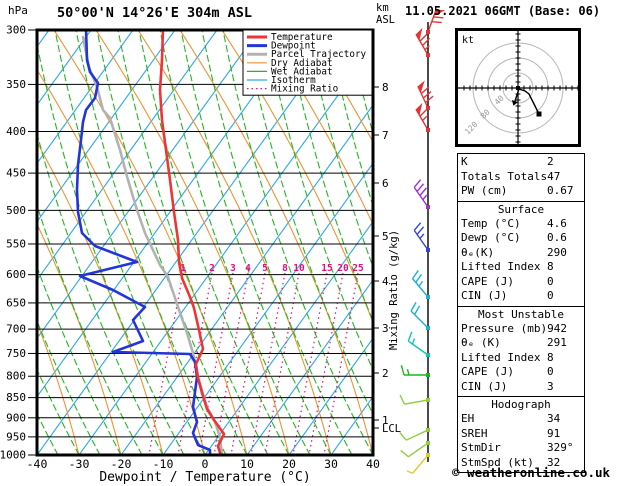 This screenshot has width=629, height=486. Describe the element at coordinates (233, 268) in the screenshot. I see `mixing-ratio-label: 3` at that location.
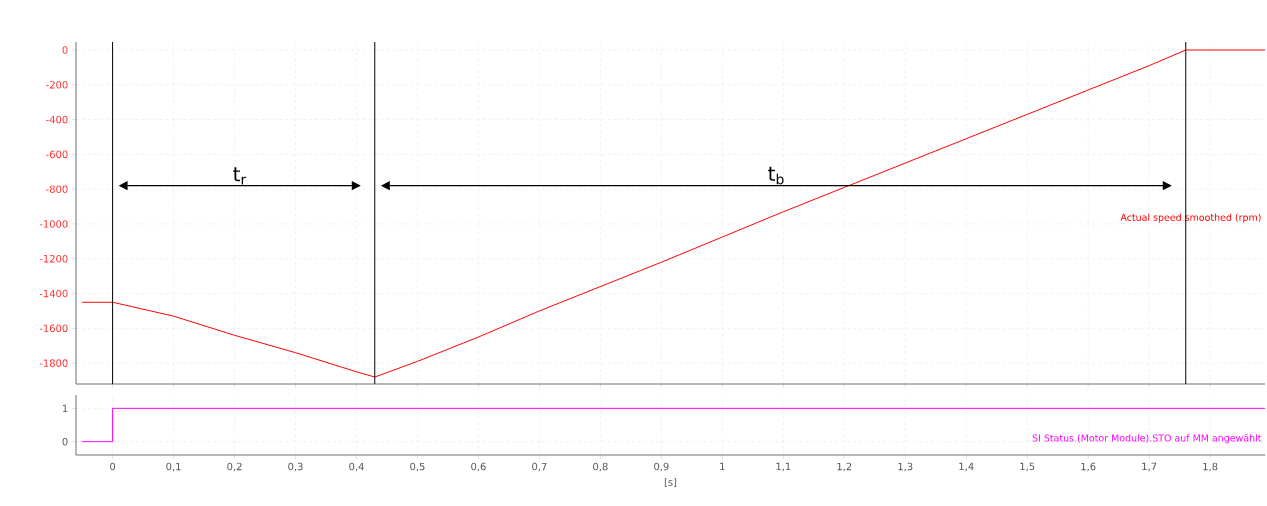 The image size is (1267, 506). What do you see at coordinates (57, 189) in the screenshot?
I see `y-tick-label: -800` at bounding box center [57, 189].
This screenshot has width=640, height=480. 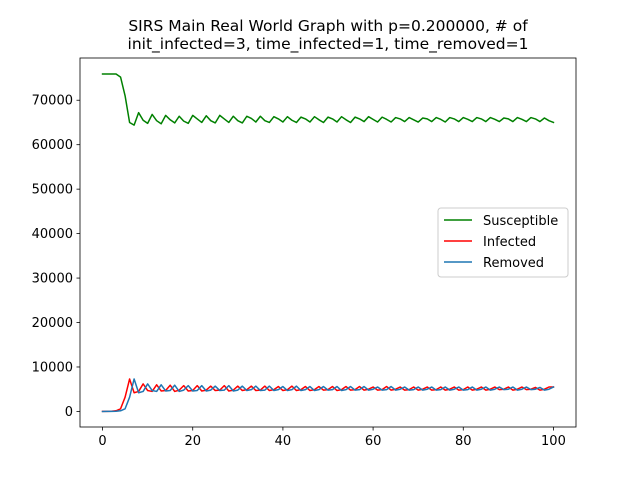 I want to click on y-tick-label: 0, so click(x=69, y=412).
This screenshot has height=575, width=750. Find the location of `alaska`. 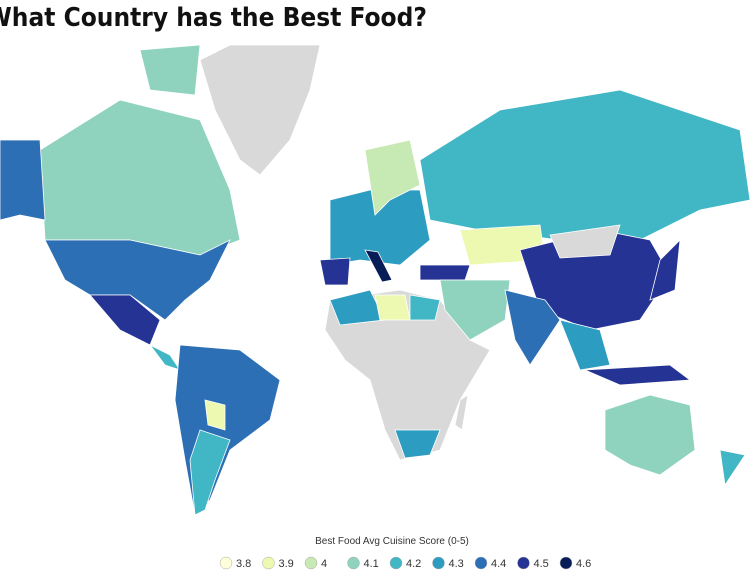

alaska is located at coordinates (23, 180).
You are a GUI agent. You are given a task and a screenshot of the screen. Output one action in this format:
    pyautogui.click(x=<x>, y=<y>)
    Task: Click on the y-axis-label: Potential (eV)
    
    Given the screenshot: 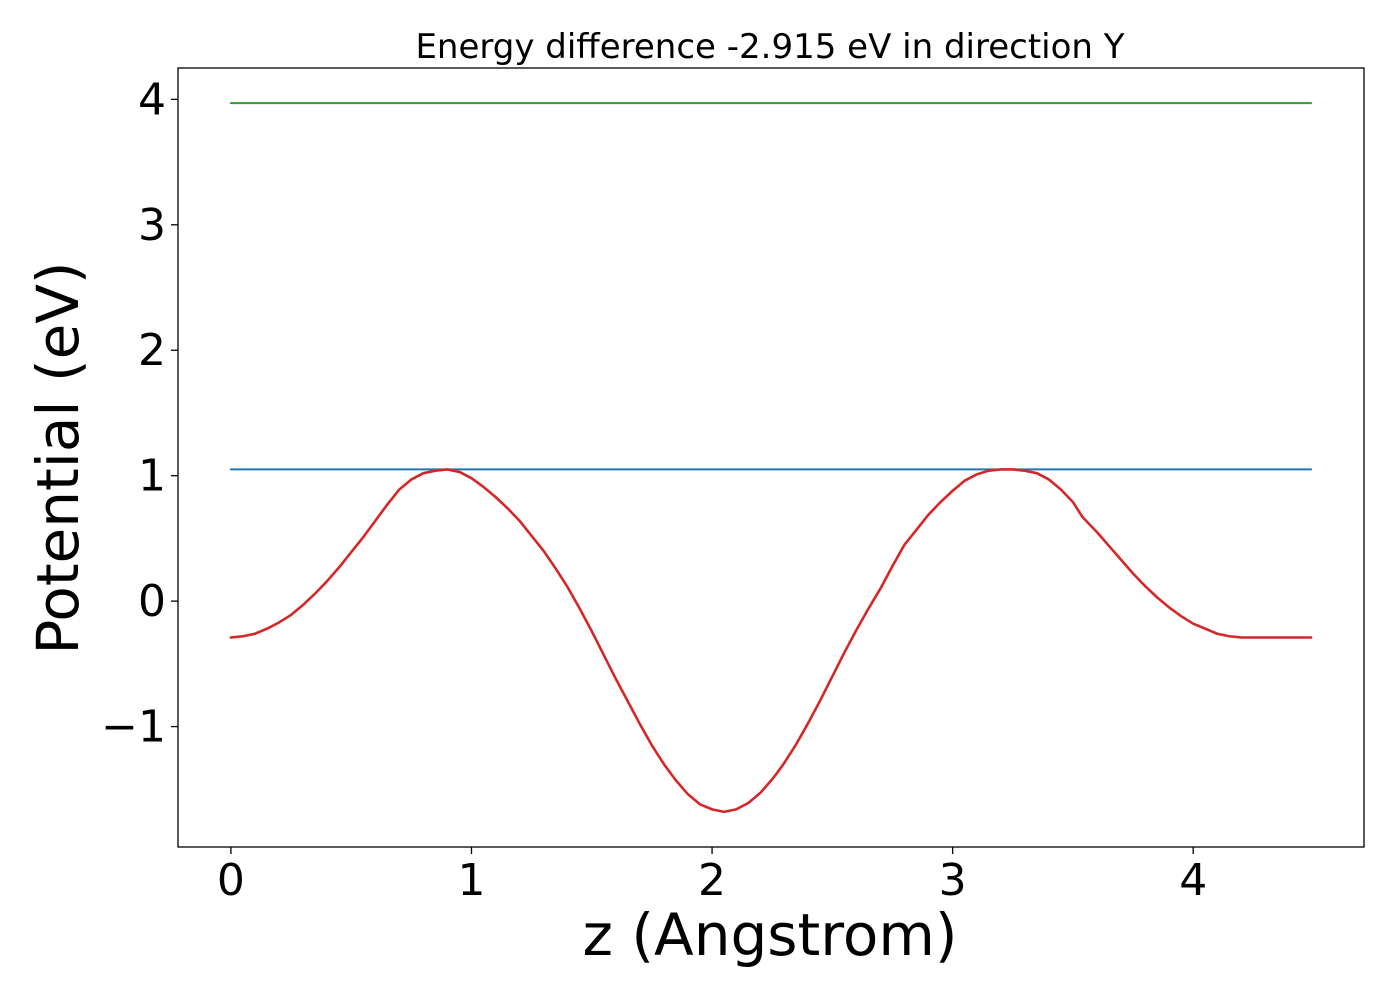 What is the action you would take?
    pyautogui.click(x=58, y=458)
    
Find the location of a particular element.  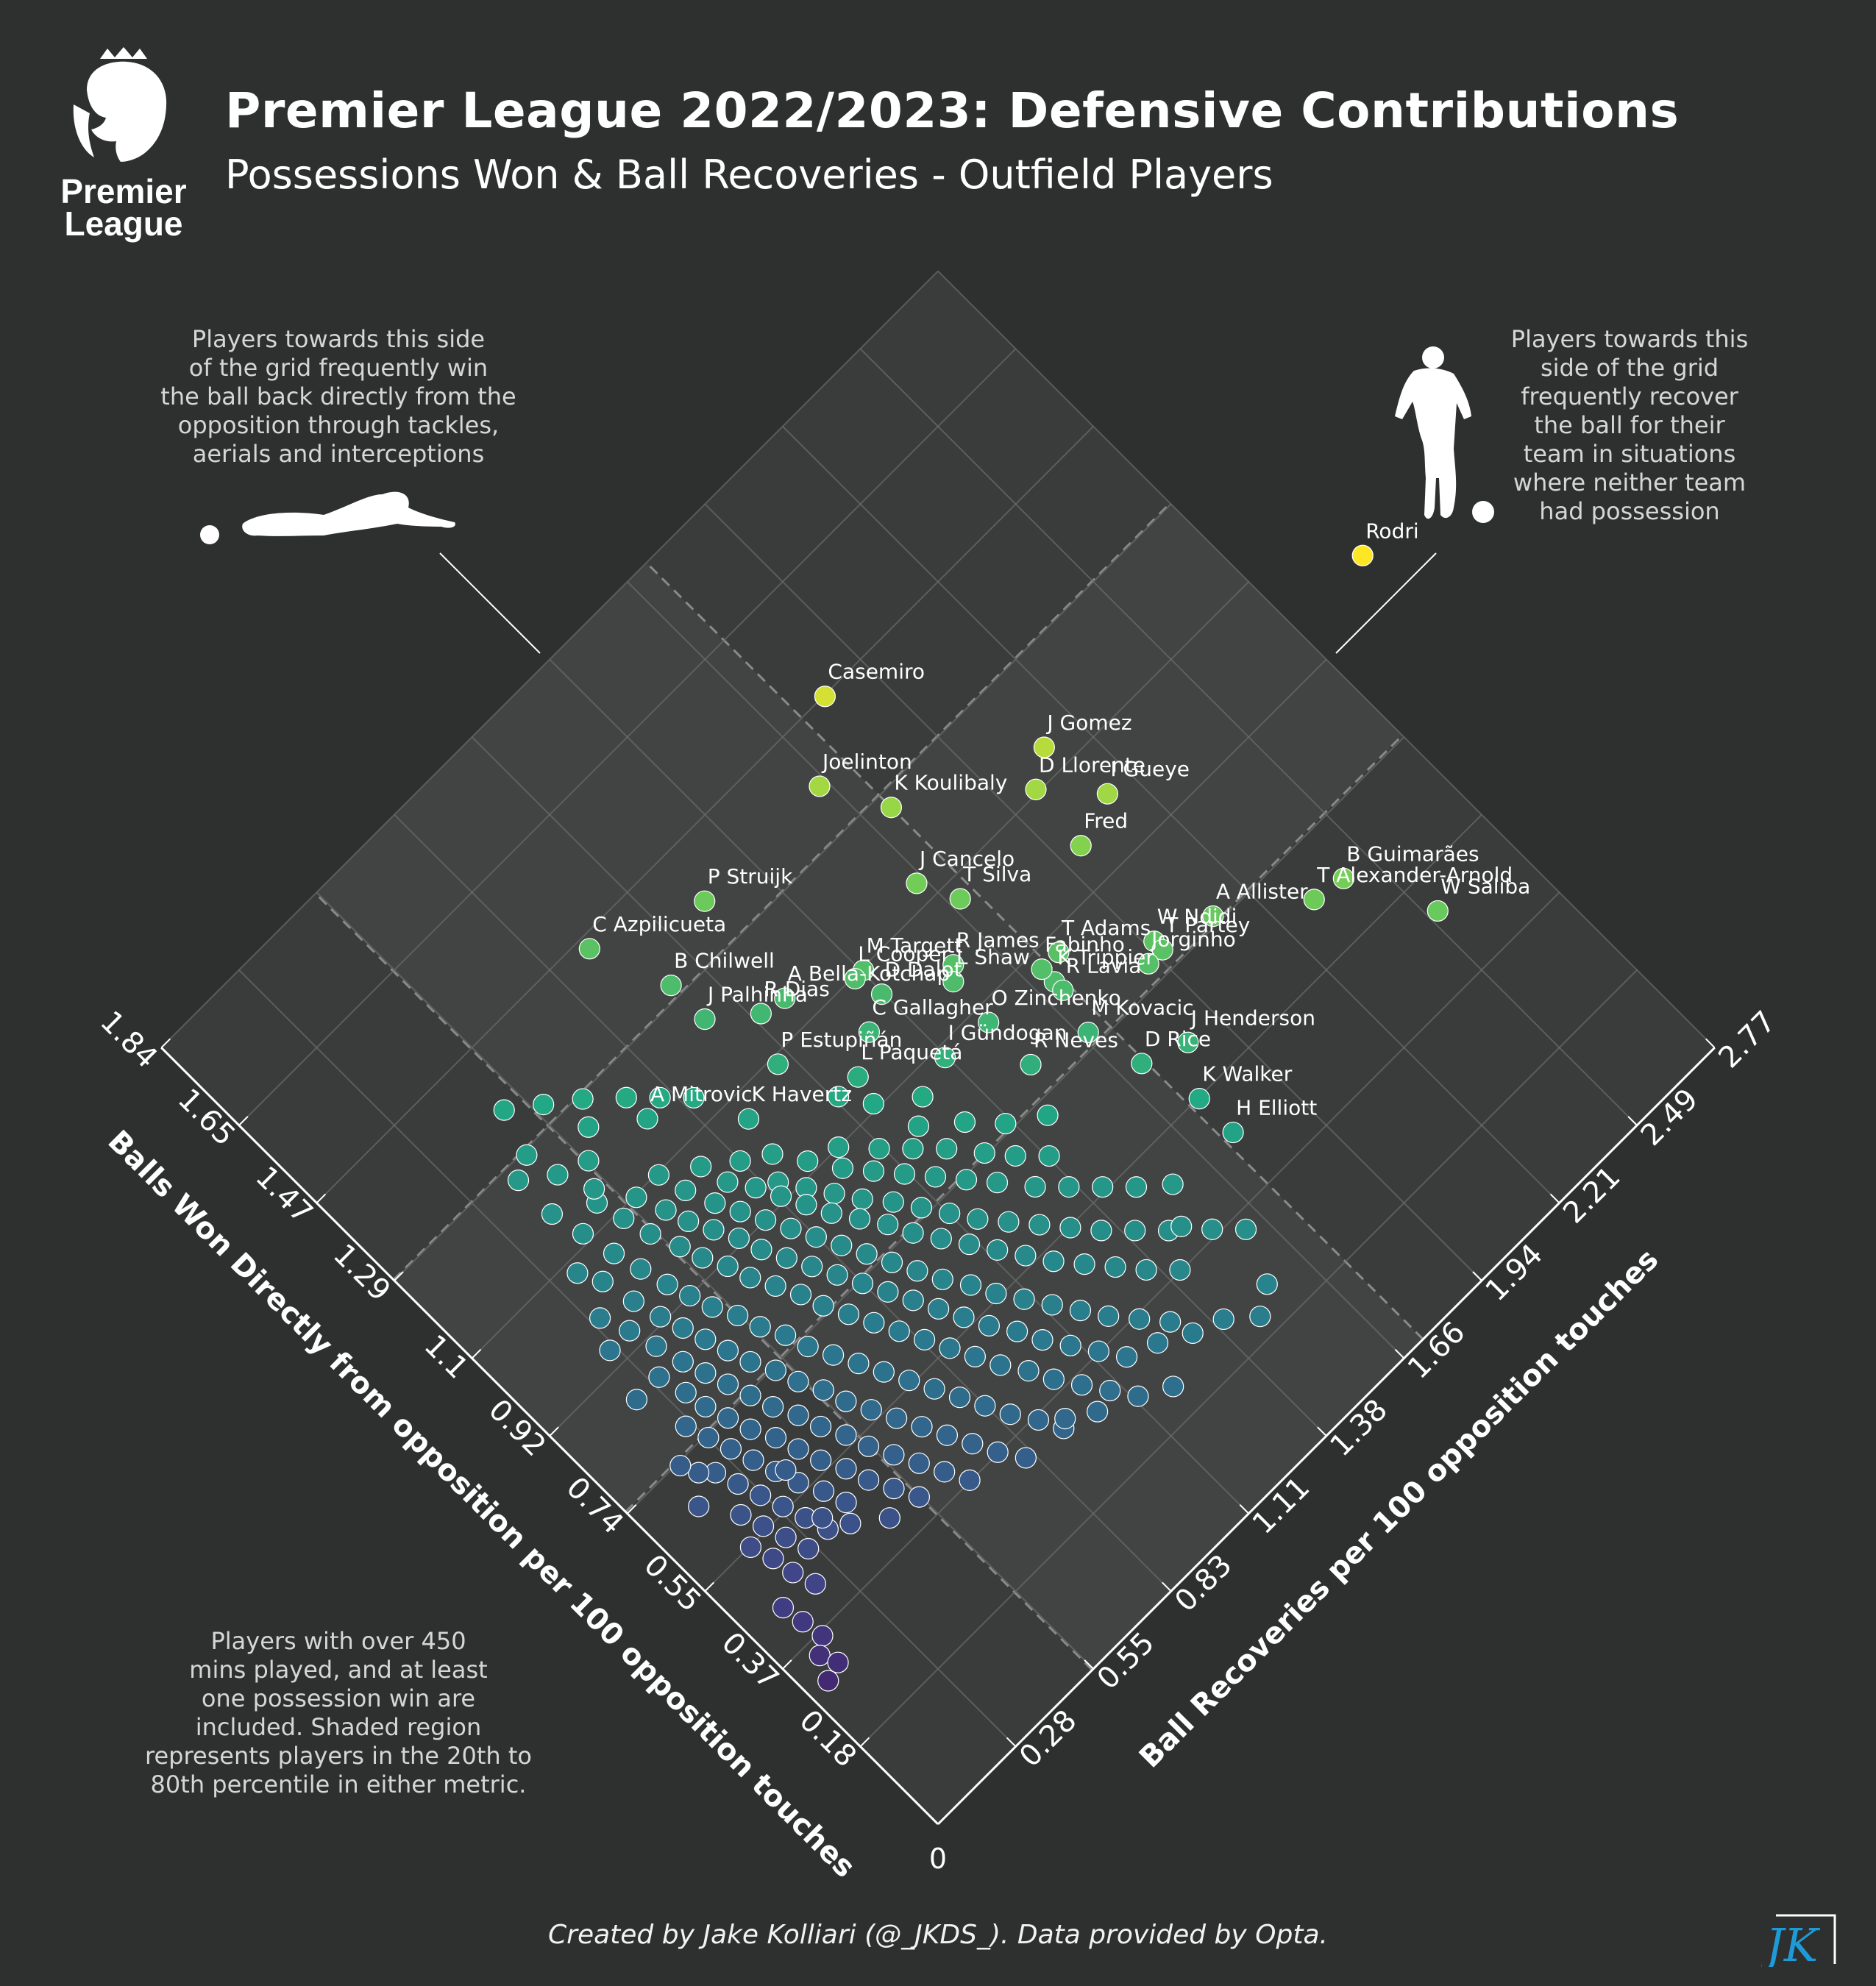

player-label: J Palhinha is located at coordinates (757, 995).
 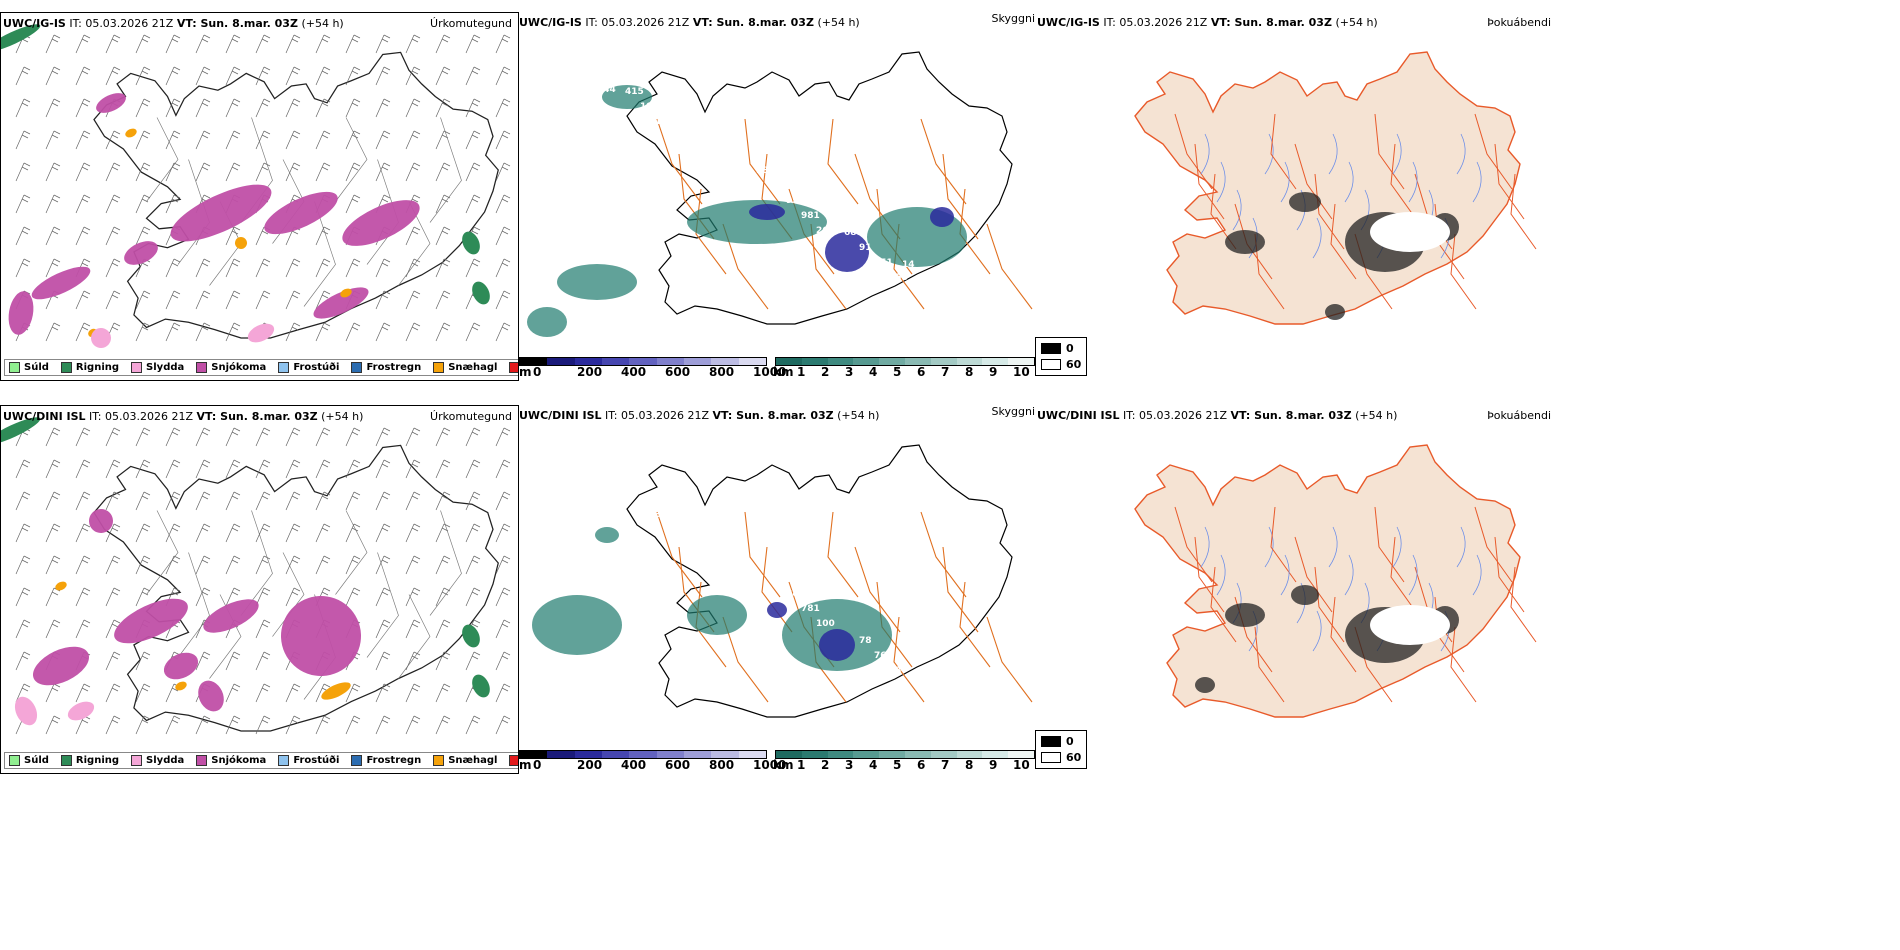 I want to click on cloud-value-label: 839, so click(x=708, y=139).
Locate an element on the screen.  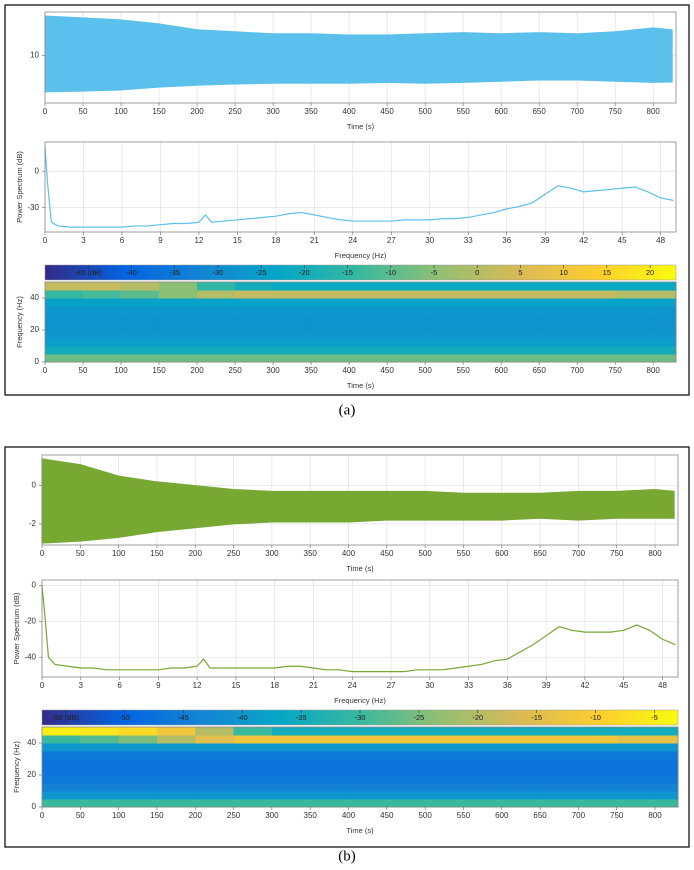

--------------------------------------------------

Exercise details:
Reproduce the material verbatim from the line containing "Find the location of a particular element." through the end of the material, leaving out the pictures.

Task result:
Find the location of a particular element.  

player-label: J Palhinha is located at coordinates (757, 995).
  I want to click on cloud-value-label: 839, so click(x=708, y=139).
Locate an element on the screen.  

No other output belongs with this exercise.